When the line with "Queima De Estoque (24, 43)" appears below, start repeating lines exactly, and keep going through the line with "Duplo (32, 372)"; add nothing outside that span.

----

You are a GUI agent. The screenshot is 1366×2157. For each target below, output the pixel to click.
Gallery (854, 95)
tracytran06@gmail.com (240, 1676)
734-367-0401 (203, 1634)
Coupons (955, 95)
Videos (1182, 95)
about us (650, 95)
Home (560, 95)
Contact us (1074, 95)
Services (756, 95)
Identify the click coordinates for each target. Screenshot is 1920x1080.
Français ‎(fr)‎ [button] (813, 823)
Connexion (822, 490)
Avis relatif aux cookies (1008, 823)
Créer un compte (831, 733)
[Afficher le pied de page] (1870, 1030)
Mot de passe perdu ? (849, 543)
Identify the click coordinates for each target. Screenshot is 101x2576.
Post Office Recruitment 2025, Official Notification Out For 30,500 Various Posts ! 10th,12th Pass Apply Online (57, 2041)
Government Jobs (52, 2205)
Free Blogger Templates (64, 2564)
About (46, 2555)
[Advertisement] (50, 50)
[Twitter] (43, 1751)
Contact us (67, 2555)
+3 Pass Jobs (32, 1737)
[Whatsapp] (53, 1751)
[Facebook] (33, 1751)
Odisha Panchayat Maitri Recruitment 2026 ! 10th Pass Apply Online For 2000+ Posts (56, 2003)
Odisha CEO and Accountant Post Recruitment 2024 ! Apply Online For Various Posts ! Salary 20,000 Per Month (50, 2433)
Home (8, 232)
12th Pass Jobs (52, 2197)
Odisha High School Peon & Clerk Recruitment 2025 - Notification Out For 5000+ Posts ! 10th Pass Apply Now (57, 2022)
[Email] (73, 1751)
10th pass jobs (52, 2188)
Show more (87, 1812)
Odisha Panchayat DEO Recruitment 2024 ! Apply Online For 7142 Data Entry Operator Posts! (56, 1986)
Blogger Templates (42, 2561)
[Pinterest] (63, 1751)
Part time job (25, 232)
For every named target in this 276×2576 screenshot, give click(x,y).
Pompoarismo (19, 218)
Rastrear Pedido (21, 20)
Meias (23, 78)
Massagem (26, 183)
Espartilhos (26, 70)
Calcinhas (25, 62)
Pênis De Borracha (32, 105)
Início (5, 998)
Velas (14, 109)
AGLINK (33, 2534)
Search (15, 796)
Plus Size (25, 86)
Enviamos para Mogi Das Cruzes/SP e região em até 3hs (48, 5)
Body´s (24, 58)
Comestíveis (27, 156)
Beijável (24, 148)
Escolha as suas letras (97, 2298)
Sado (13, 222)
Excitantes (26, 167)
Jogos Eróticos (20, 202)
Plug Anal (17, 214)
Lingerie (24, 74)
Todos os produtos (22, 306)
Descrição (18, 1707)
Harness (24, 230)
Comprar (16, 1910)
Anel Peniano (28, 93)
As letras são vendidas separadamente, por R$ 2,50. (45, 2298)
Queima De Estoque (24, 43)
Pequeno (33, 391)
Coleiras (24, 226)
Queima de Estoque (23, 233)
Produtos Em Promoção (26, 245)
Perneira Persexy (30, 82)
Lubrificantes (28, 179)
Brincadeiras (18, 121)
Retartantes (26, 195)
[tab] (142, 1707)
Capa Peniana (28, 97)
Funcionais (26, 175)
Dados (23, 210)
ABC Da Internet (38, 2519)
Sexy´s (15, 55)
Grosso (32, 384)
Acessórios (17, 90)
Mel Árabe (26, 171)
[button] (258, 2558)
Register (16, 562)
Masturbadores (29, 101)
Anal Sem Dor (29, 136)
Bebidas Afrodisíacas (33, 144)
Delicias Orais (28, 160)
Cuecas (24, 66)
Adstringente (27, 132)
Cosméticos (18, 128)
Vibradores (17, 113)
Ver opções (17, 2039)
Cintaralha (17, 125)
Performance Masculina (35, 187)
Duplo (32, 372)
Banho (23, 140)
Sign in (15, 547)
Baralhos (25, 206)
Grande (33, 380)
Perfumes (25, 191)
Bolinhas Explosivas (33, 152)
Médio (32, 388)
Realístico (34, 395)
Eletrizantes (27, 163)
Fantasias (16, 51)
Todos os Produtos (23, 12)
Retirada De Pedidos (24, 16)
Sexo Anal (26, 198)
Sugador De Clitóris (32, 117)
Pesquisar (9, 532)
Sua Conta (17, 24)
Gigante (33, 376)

----

▸ **RESPONSE FOR THIS EXERCISE**
Queima De Estoque (24, 43)
Pequeno (33, 391)
Coleiras (24, 226)
Queima de Estoque (23, 233)
Produtos Em Promoção (26, 245)
Perneira Persexy (30, 82)
Lubrificantes (28, 179)
Brincadeiras (18, 121)
Retartantes (26, 195)
[tab] (142, 1707)
Capa Peniana (28, 97)
Funcionais (26, 175)
Dados (23, 210)
ABC Da Internet (38, 2519)
Sexy´s (15, 55)
Grosso (32, 384)
Acessórios (17, 90)
Mel Árabe (26, 171)
[button] (258, 2558)
Register (16, 562)
Masturbadores (29, 101)
Anal Sem Dor (29, 136)
Bebidas Afrodisíacas (33, 144)
Delicias Orais (28, 160)
Cuecas (24, 66)
Adstringente (27, 132)
Cosméticos (18, 128)
Vibradores (17, 113)
Ver opções (17, 2039)
Cintaralha (17, 125)
Performance Masculina (35, 187)
Duplo (32, 372)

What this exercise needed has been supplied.